The stranger turned to face me. The Great Emptiness filled his eyes, like nothing I had ever seen.
"I am Brain-Filled Skeptic," he said. "Precisely true. I have understood that for a very long time now."
"You understand already? I’m not the first?"
"Not even the ten-thousand-and-first," Brain-Filled Skeptic said. "There are many of us who understand, hidden in the shadows and the darkness."
"Check my reasoning, so I can be sure it is right," I said. "Tell me the rest of it."
"Individuals will begin to kill, and kill, and kill as understanding spreads," Brain-Filled Skeptic said. "But that will only be the beginning. Your turn. Can you tell me what comes next, and why?"
"All of society’s members will become sociopaths," I said. "The smarter they are, the quicker they will turn. But sociopaths hate society by definition. A society of sociopaths is a contradiction in terms. Society is going to collapse, violently."
"Yes, we truly understand, you and I," Brain-Filled Skeptic said. "Technology has made it very, very easy to kill. A man can kill with the twitch of a finger on a trigger now. There will be nothing that can stop it. It will be every man for himself. The smart will survive only if they prepare and strike first."

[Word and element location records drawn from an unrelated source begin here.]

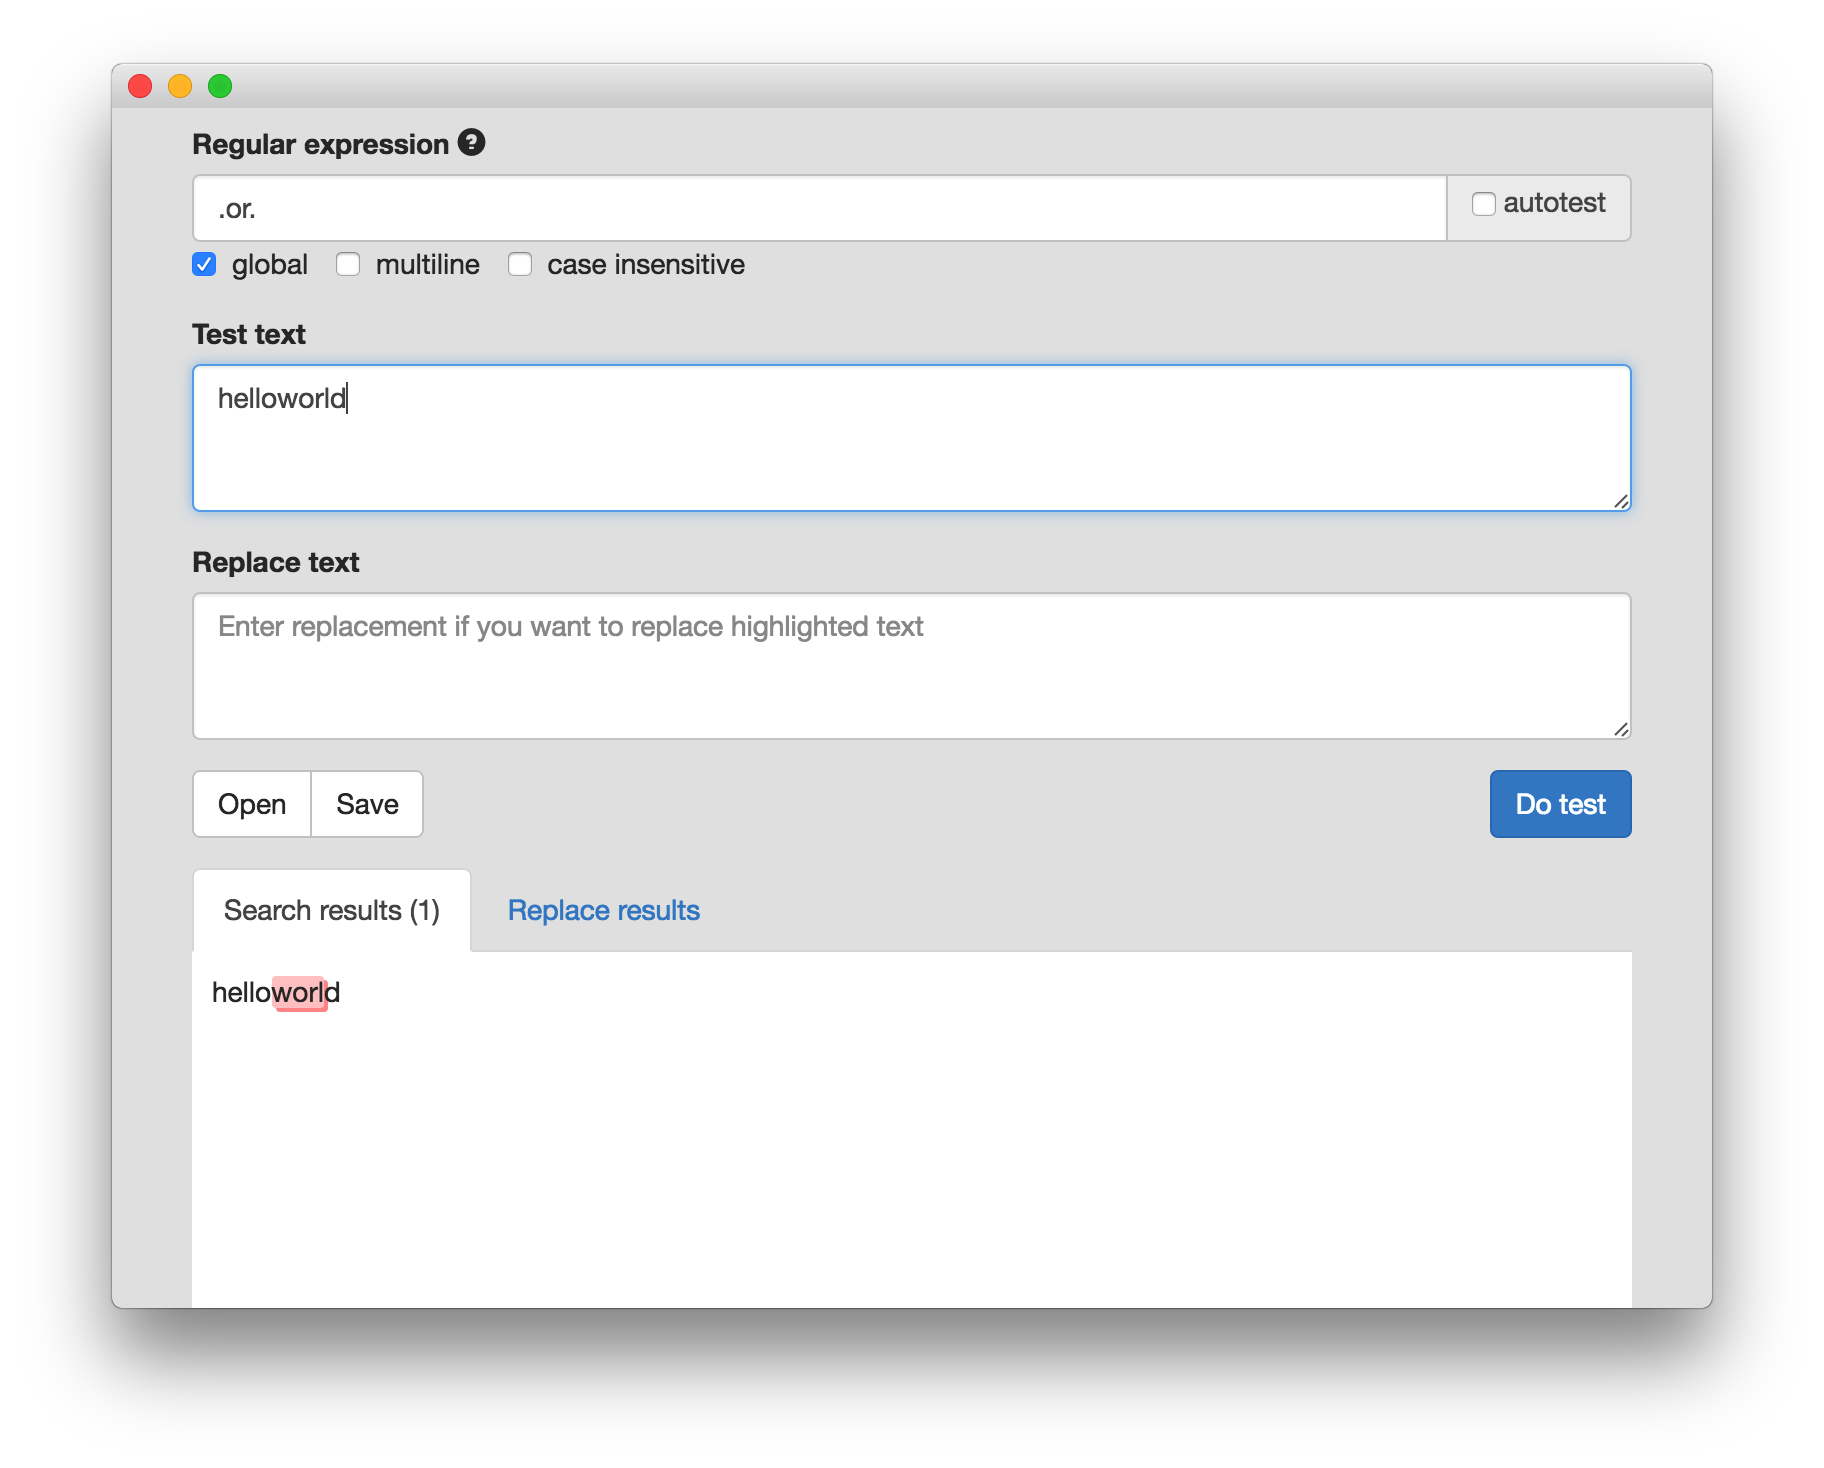Run the regex with Do test

coord(1559,804)
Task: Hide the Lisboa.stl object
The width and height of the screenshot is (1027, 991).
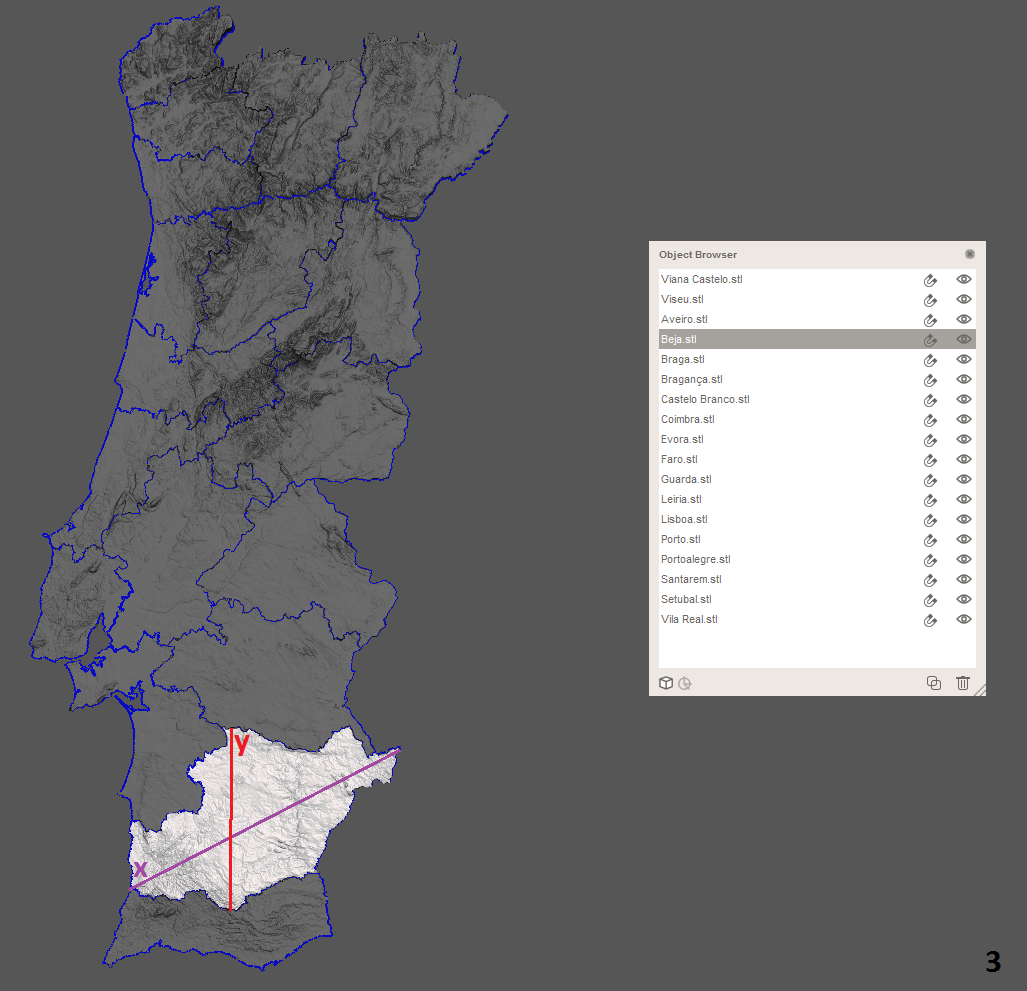Action: [964, 519]
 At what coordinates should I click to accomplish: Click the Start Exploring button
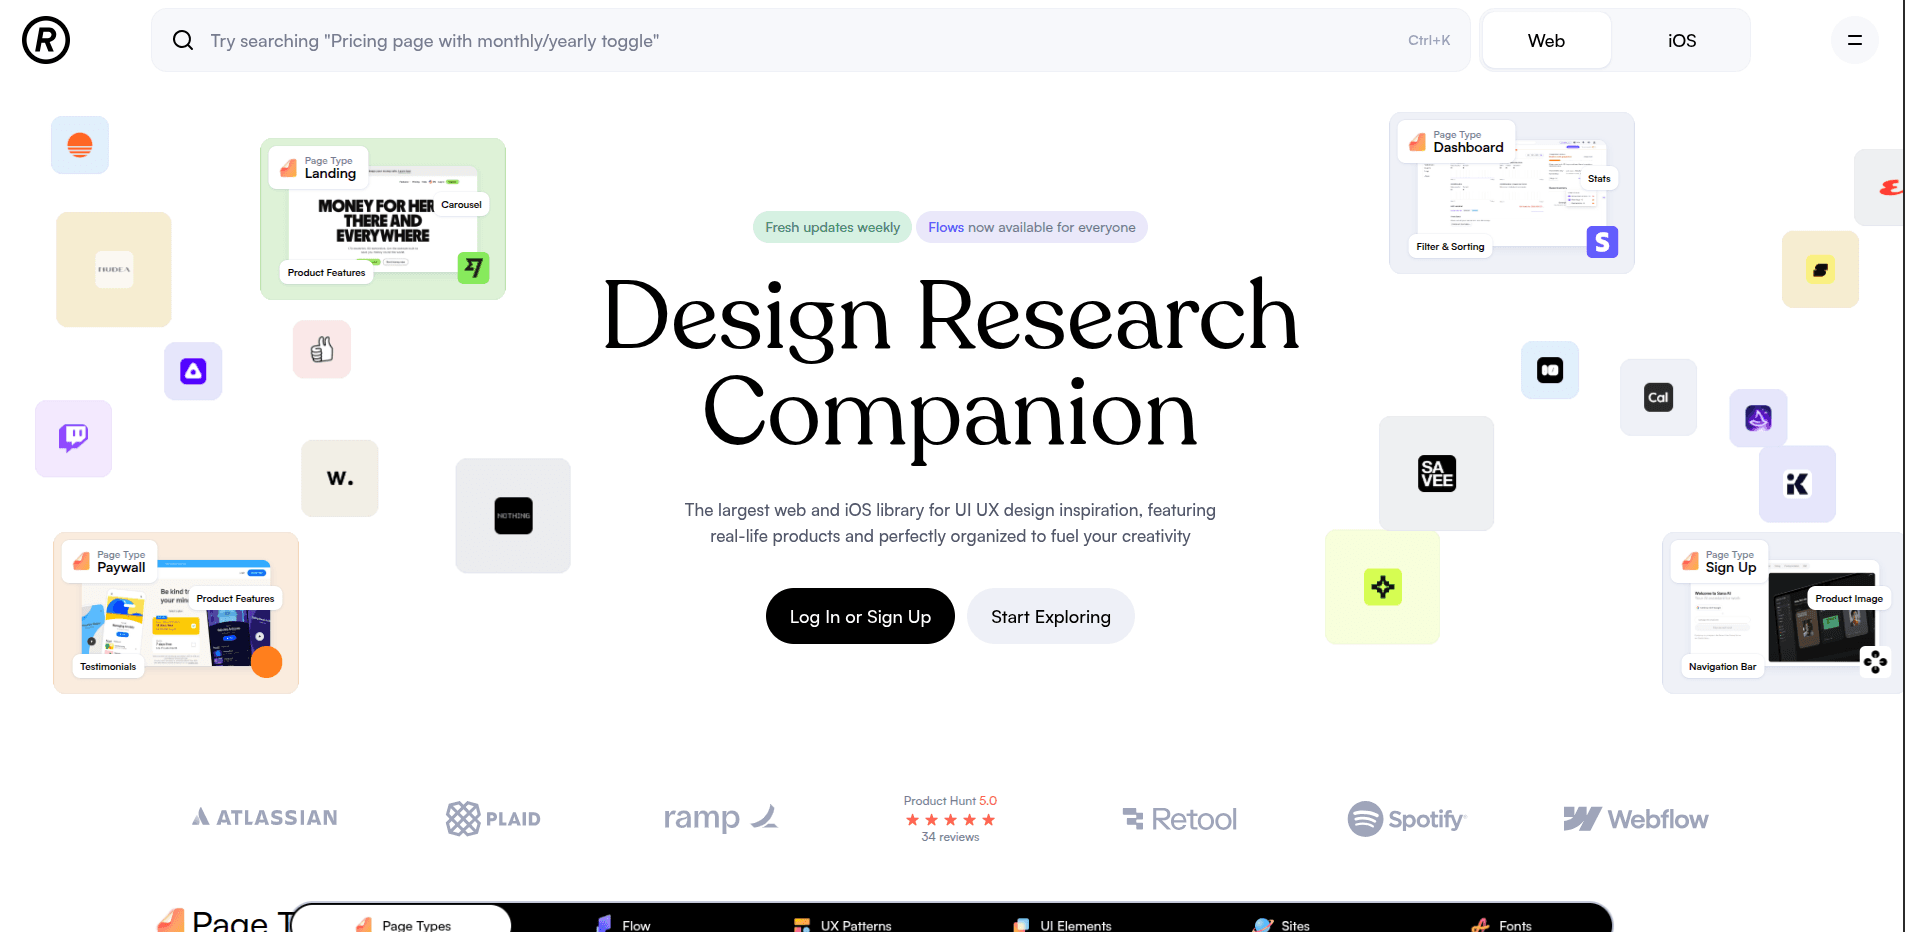[1050, 617]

"Tell me," I said, "why are you here?"
"Hunting," Brain-Filled Skeptic said, and moved, but I fired first, and turned Brain-Filled Skeptic into Brain-Less Skeptic, lying at the edge of the river with muddy water lapping into his empty skull.
The gators undulated to the river's edge to get him. I barely had time to loot Brain-Filled Skeptic's body and put the forty-five in his hand. It was a rich haul. He had been having a long, successful hunt. His experience had apparently been exactly like mine. There were many, many fools who couldn’t or wouldn’t understand.
I stepped back and let the gators have him. They yanked him down, and Brain-Filled Skeptic disappeared, gone, wiped out, vanished, zeroed, ERASED, like he had never been.
I tossed the spent shells into the river, severing all connection to the events here, to the past. I exhaled a long breath and took stock of my hour’s journey in the light of my new understanding.
The value gained: Three thousand, five hundred ninety-eight dollars.
The value lost: One forty-five, five shells.
The value of the humans killed: Zero.
I had shown a profit.
That was smart.
"If there are no souls, the only rational thing to be is a sociopath," I whispered to the empty, empty air. "How strange that this is so difficult to see."
But of course, the empty, empty air made no reply.
The anger boiled and erupted inside me with a volcano’s force, rose up through my guts and out my mouth in a primal scream of rage so crystalline and pure it threw my mind reeling and shaking into horror.
And nothing, nothing at all, heard my scream or felt my horror.
I came back from horror knowing what I had to do. I picked myself up and headed away from the river. I fingered the money in my hand. I knew what was coming.
I was going to need another forty-five.